• **Data extracted from a collection**:
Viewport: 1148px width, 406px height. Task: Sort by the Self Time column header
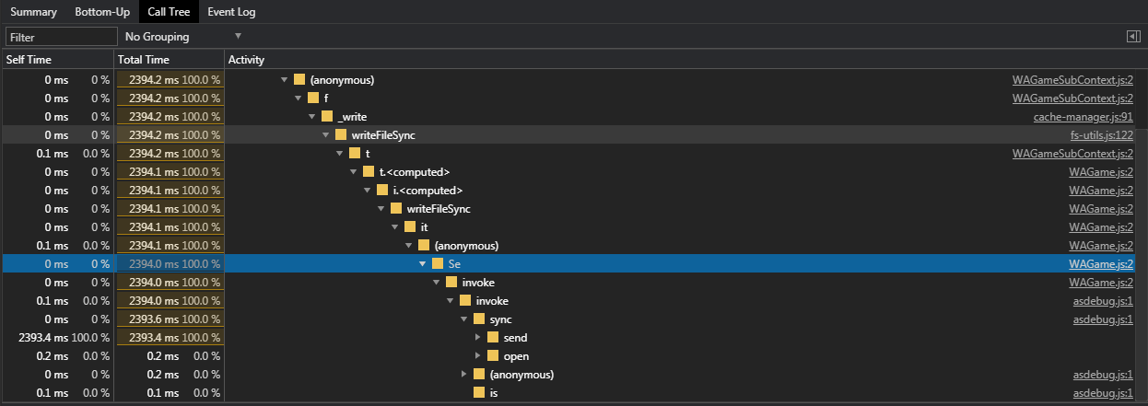(29, 60)
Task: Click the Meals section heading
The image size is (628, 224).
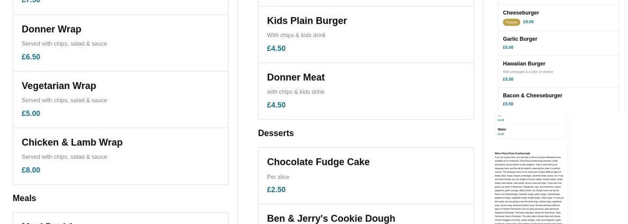Action: [24, 198]
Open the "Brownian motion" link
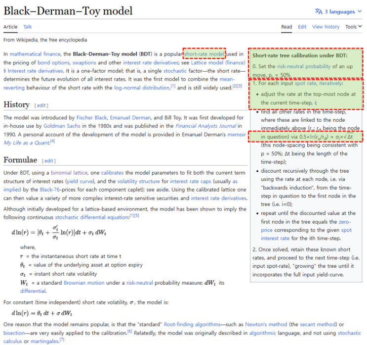This screenshot has height=345, width=367. point(84,283)
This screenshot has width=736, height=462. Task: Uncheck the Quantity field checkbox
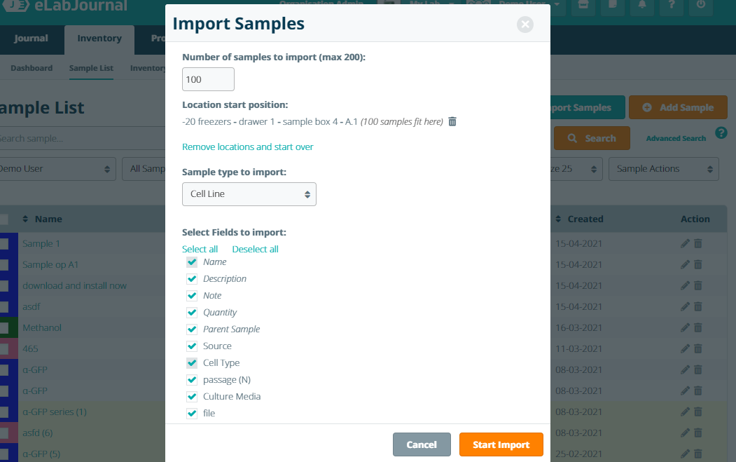click(x=192, y=313)
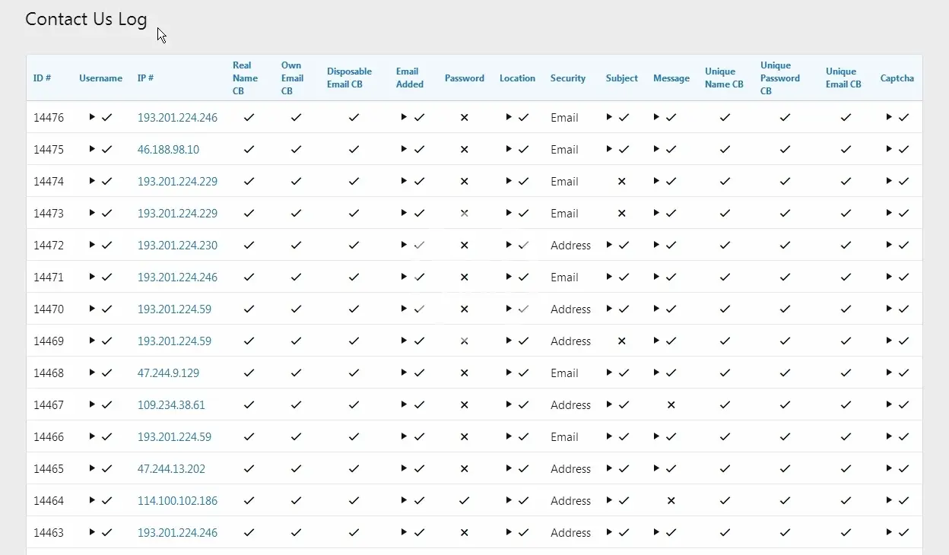Expand Message details arrow in row 14471
This screenshot has width=949, height=555.
(x=656, y=277)
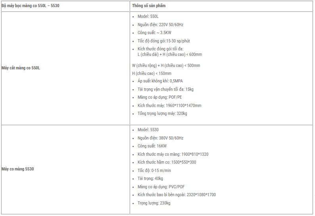Click 'Tốc độ đóng gói:15-30 sp/phút' item
Screen dimensions: 315x216
click(163, 41)
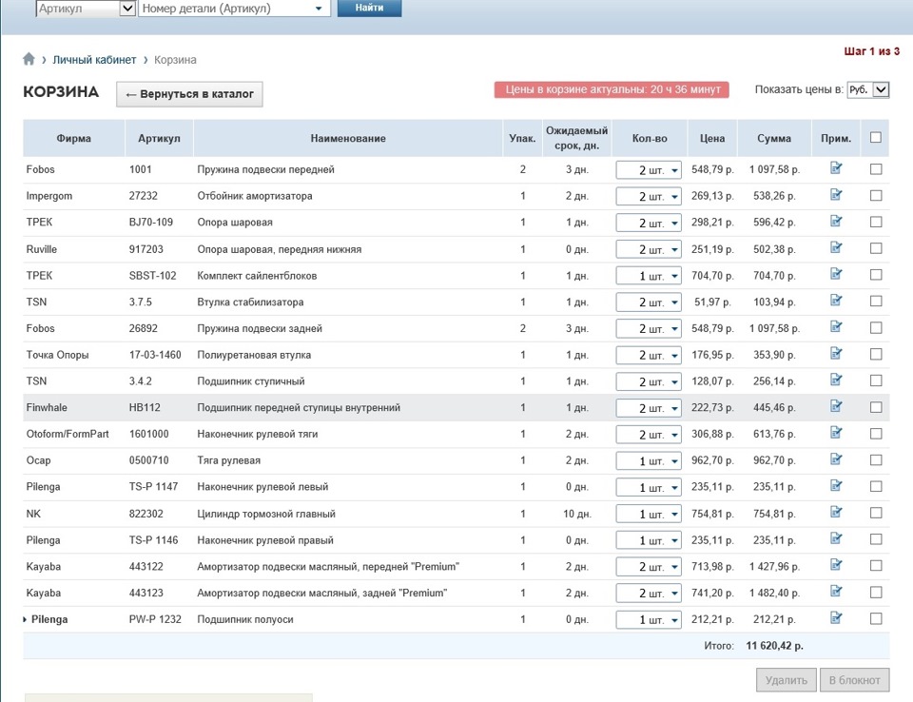Open quantity dropdown for Impergom 27232
Screen dimensions: 913x702
coord(649,197)
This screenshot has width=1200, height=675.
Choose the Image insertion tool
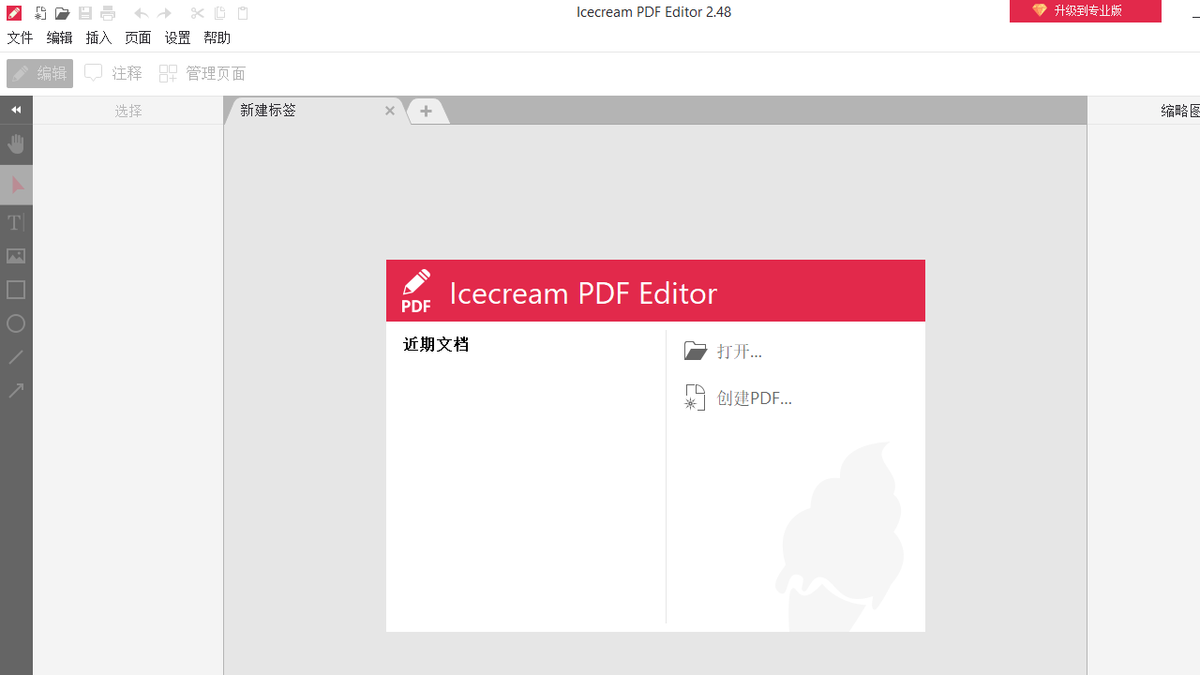pyautogui.click(x=15, y=256)
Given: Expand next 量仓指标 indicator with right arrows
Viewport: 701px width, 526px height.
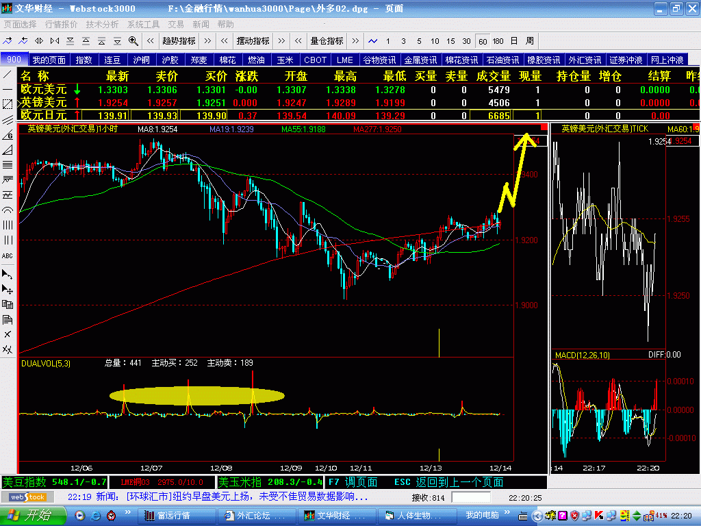Looking at the screenshot, I should [x=354, y=40].
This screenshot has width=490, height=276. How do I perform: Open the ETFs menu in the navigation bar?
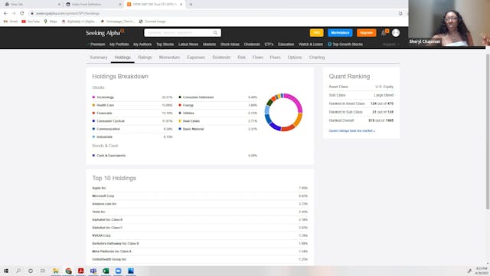pos(269,44)
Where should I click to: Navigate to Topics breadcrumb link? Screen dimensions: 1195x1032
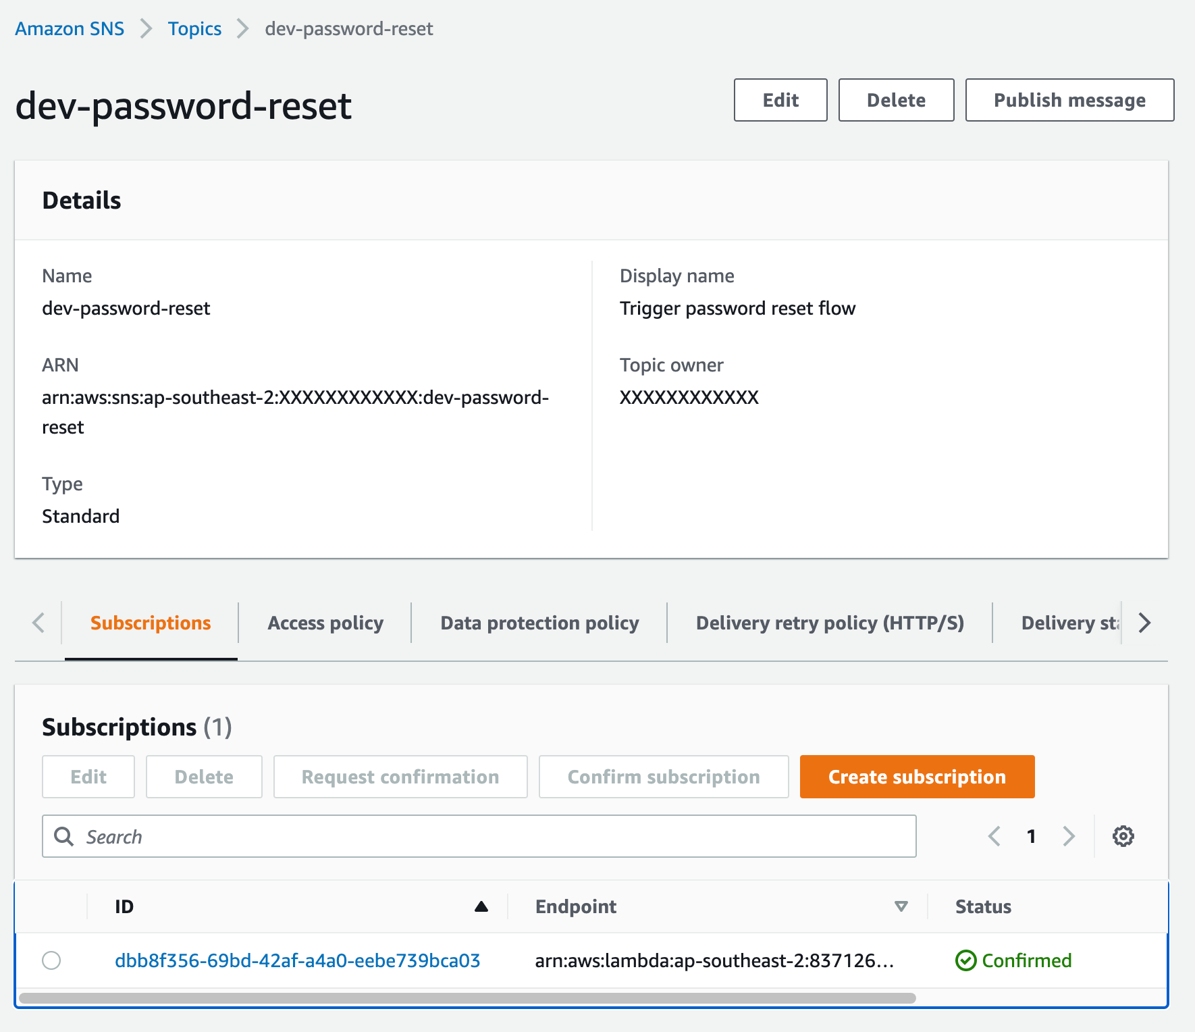click(x=194, y=28)
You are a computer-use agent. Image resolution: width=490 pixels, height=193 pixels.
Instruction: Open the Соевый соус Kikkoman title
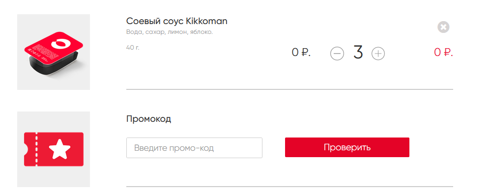click(177, 21)
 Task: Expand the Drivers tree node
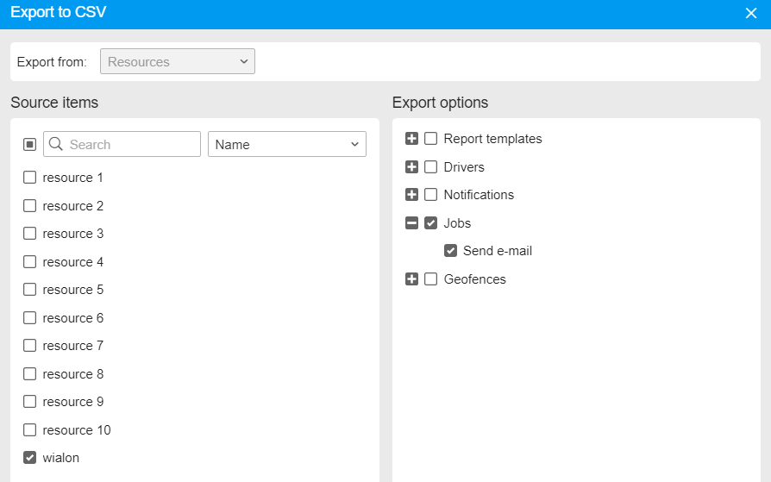pos(411,167)
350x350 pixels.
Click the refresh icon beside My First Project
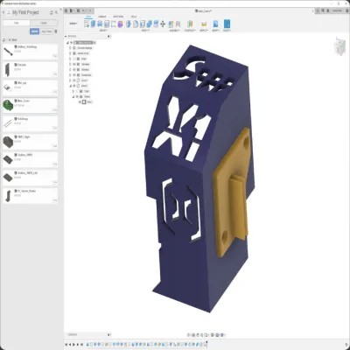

• **Task to complete**:
In the data above, which lines include "pixels"? Return those lines.

• **Answer for the task**:
You are a computer-use agent. Image resolution: width=490 pixels, height=193 pixels.
350x350 pixels.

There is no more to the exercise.